Pero dicha emisión, sumada a las bajas en las tasas de interés generaron tensiones en el mercado cambiario ampliando las brechas en el mercado paralelo, convirtiéndose esto en el Talón de Aquiles del 2020. La ampliación de esta brecha generó expectativas de devaluación que estimuló a los actores a las conductas propias de ello: realizar acopio de cosecha, adelanto de importaciones, pre-cancelación de deudas externas, retiro de depósitos en dólares, entre otros. El drenaje permanente de reservas internacionales llevó al gobierno a endurecer el cepo en una medida que complica aún más a los principales abastecedores de divisas: el sector agropecuario.

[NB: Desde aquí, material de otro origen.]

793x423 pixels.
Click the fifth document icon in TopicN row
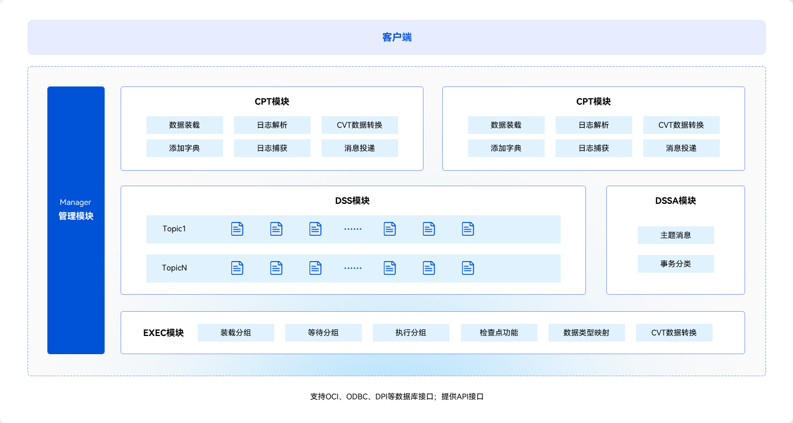429,268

Por otro lado, la gran recesión produjo un superávit comercial de 12.528 millones de dólares que paradójicamente no se vio reflejado en las reservas y no evitó caer en la histórica situación de escasez de divisas que se sumó a una inflación del 36%, tomó impulso hacia fin de año llegando al piso del 4.8% en este mes de marzo impactando en el poder adquisitivo y en la pobreza.

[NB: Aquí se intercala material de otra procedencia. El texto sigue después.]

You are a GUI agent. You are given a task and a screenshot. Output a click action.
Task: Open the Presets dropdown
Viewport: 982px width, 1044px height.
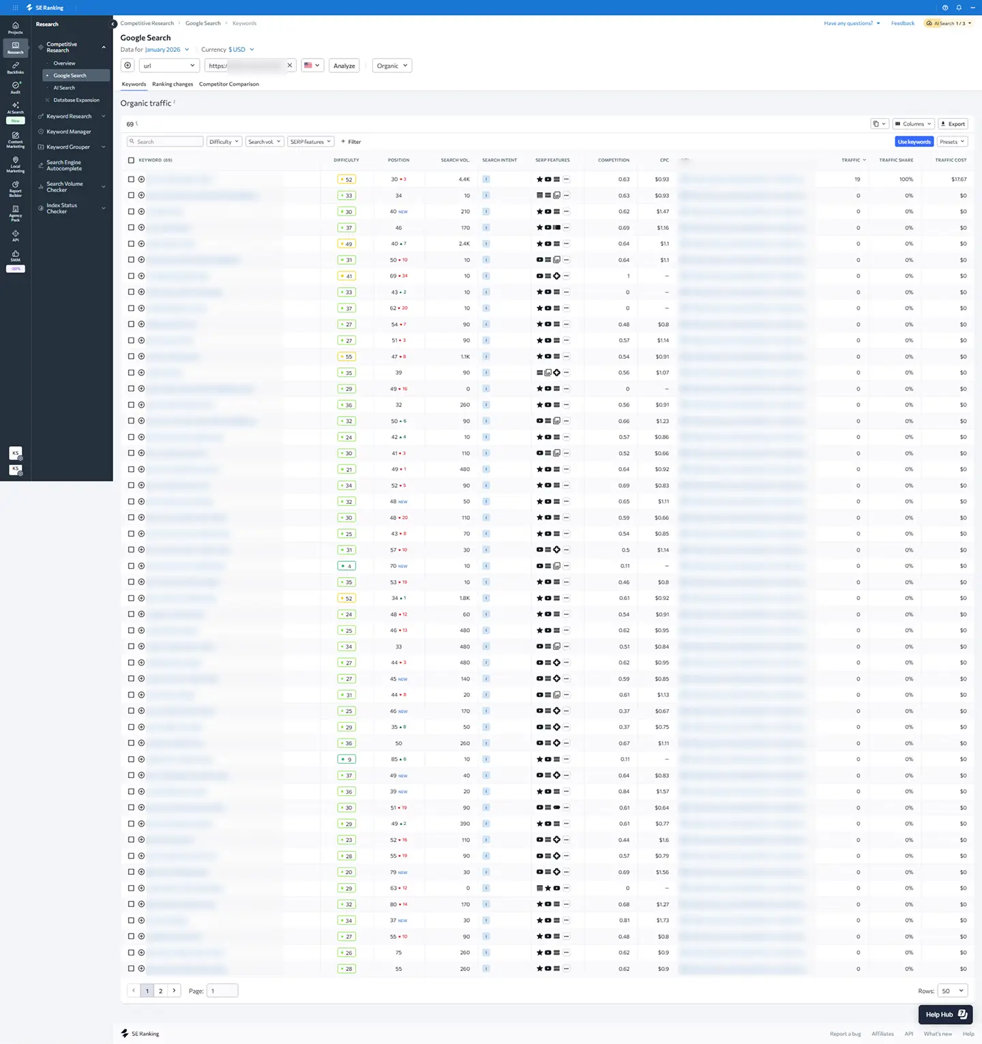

En cuanto al gasto público, los gastos de la pandemia ascendieron (según datos de la Oficina Pública de Presupuesto) a $ 917.793 millones siendo el IFE una de las principales con $ 262.281 millones, el ATP para el pago de salarios con $ 226.281 millones y en tercer lugar los fondos de garantías para avalar préstamos blandos de los bancos a las pymes con $ 126.261 millones.

Este repaso por el 2020 pone de reflejo que la musculatura para poder soportar la segunda ola de la pandemia que se asoma con mayor fuerza que la primera, se encuentra muy debilitada. Los gastos sociales que demandaría una restricción de la economía, chocan contra la necesidad de mostrar un presupuesto fiscal sólido para tener mayores posibilidades de negociación ante el Fondo Monetario Internacional.

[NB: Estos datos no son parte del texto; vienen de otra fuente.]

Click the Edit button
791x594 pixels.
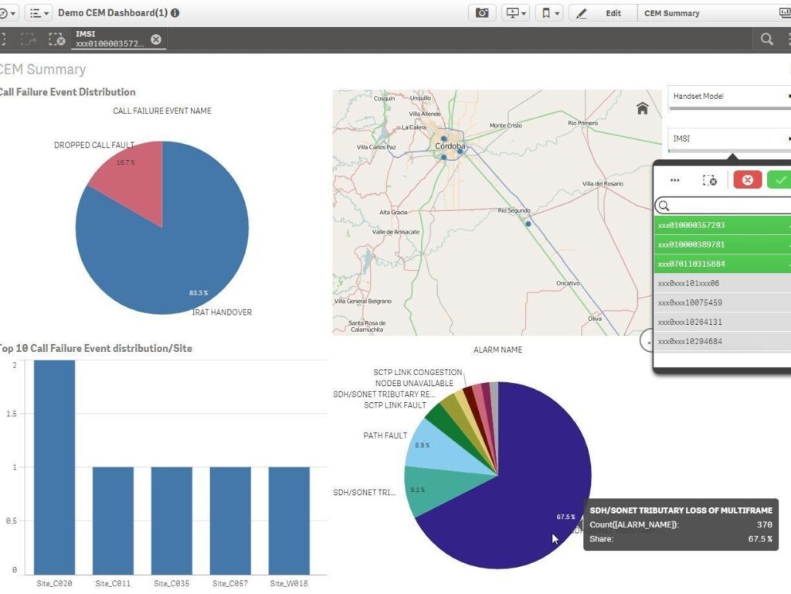603,13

A diferencia de nuestra situación, John Biden en los Estados Unidos aprobó en marzo un paquete masivo de rescate por la pandemia de US$1,9 billones en Estados Unidos, uno de los más grandes de la historia a fin de mitigar los efectos negativos. Países europeos implementaron medidas de alivio fiscal vía disminuciones de impuestos y créditos a tasa cero a largo plazo como parte de un esquema que reduzca los peores efectos económicos de la pandemia. El FMI distribuirá USD 650 mil millones de Derechos Especiales de Giro (DEG) para que fluyan hacia los bancos centrales de naciones africanas y economías emergentes golpeadas. Pero en el caso de Argentina, el número dos del FMI ya marcó postura en cuanto a que son necesarias reformas estructurales para acordar un nuevo programa, condicionando la asignación de DEG hacia los gastos que demande la pandemia limitando la posibilidad de que se utilicen el pago de deuda.

El desafío con este panorama, consiste en generar las medidas necesarias para lograr un crecimiento económico que se consolide, genere mayores recursos y empleos formales para poder seguir afrontando la recuperación. Para ello, son necesarias políticas fiscales, monetarias y de ingresos que además de estimular el PBI, sean acompañadas con una reducción de la tasa de inflación.

Una economía que se derrumba sumergida en una crisis sin precedentes y peor que la segunda guerra mundial sumado a una enfermedad que se propagó por el mundo con rapidez y una letalidad vista en la gripe de 1918 nos asoma ante un nuevo fenómeno, un nuevo concepto económico que medirá por los próximos años las acciones del gobierno. Una mezcla entre economía y medidas de restricción sanitarias: La Ecovid.

Gisela Veritier - Economista. Directora del ICDA UCC.